● **The task**: Ignoring pictures, transcribe exactly the lines between the one containing "You are a GUI" and the end of the material, both included.

● **Records for the exercise**:

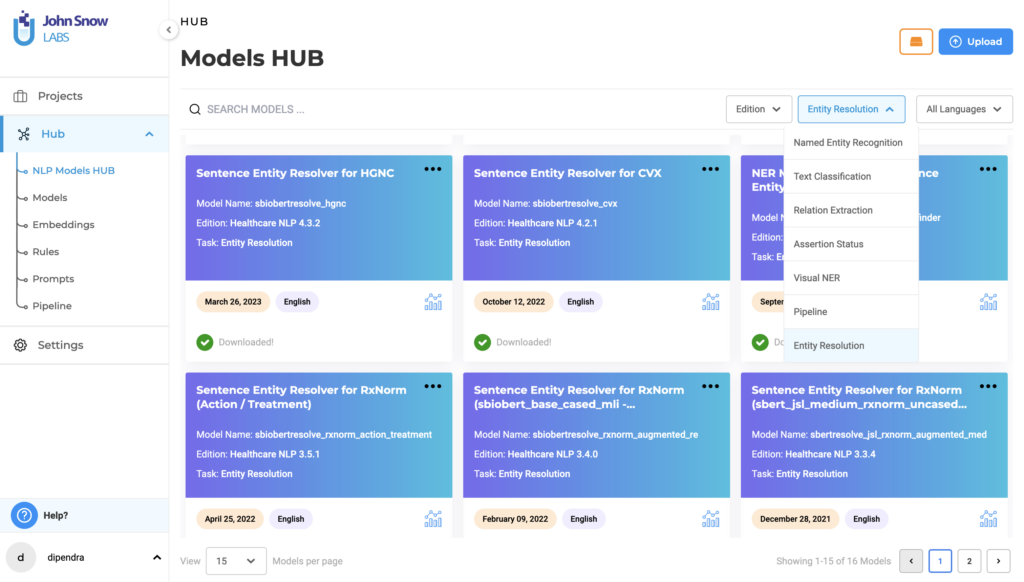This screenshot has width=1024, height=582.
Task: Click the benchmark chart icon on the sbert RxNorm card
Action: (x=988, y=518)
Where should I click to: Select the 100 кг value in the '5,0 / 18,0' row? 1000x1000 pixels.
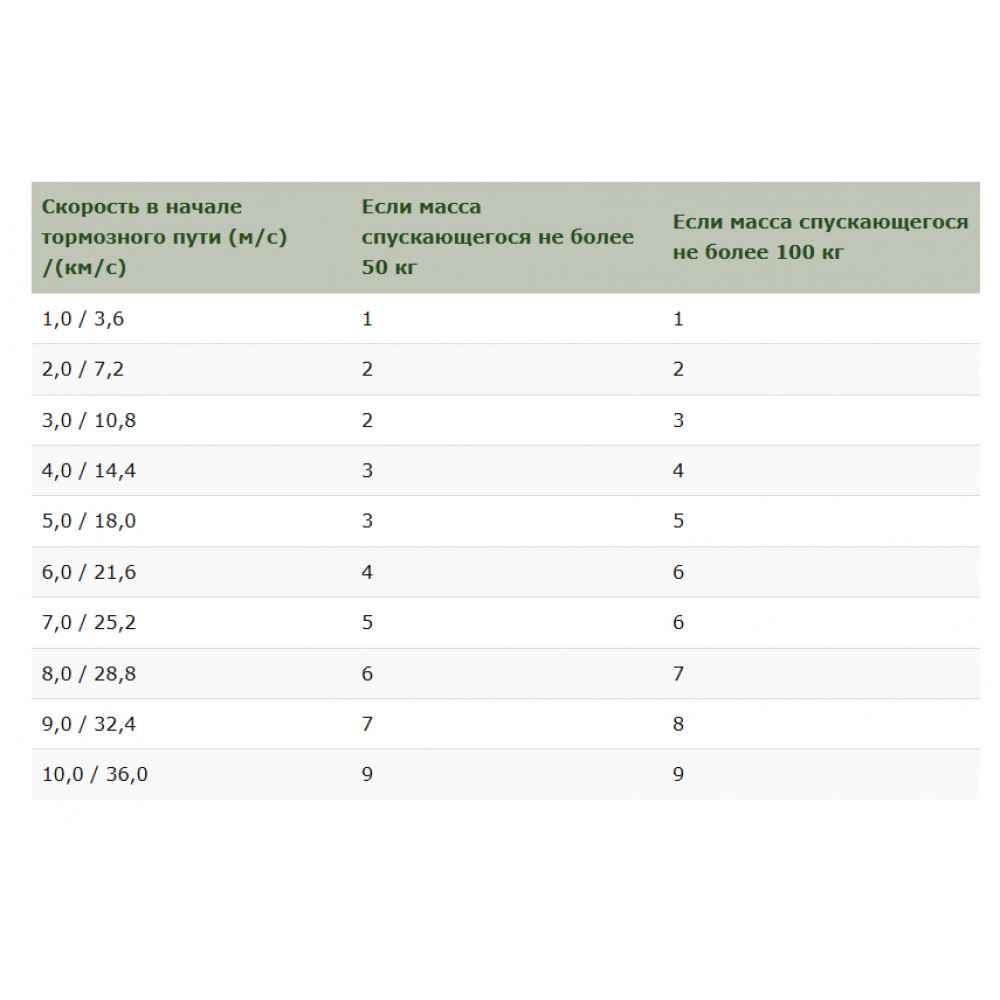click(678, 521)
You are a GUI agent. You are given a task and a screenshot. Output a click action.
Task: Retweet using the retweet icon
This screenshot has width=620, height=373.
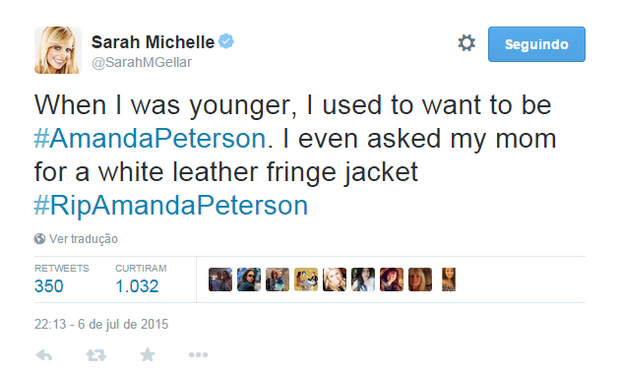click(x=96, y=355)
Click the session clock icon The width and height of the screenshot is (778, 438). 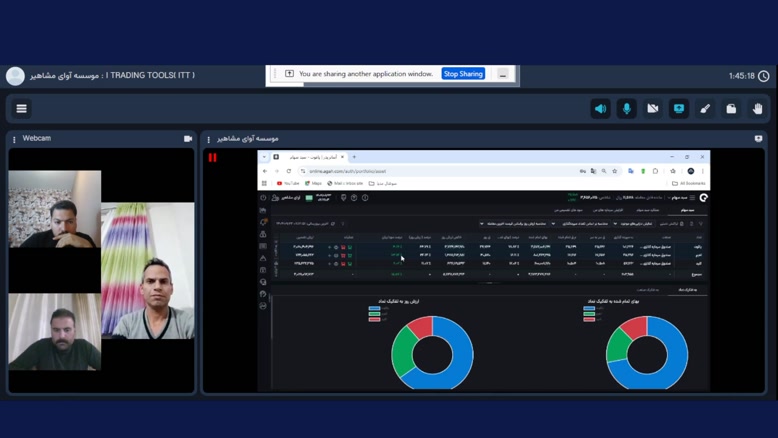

● **Written response**:
You are a GUI agent. You are given a task and a screenshot. Output a click action.
Task: Retweet using the retweet icon
This screenshot has width=620, height=373.
click(x=96, y=355)
Click the session clock icon The width and height of the screenshot is (778, 438). 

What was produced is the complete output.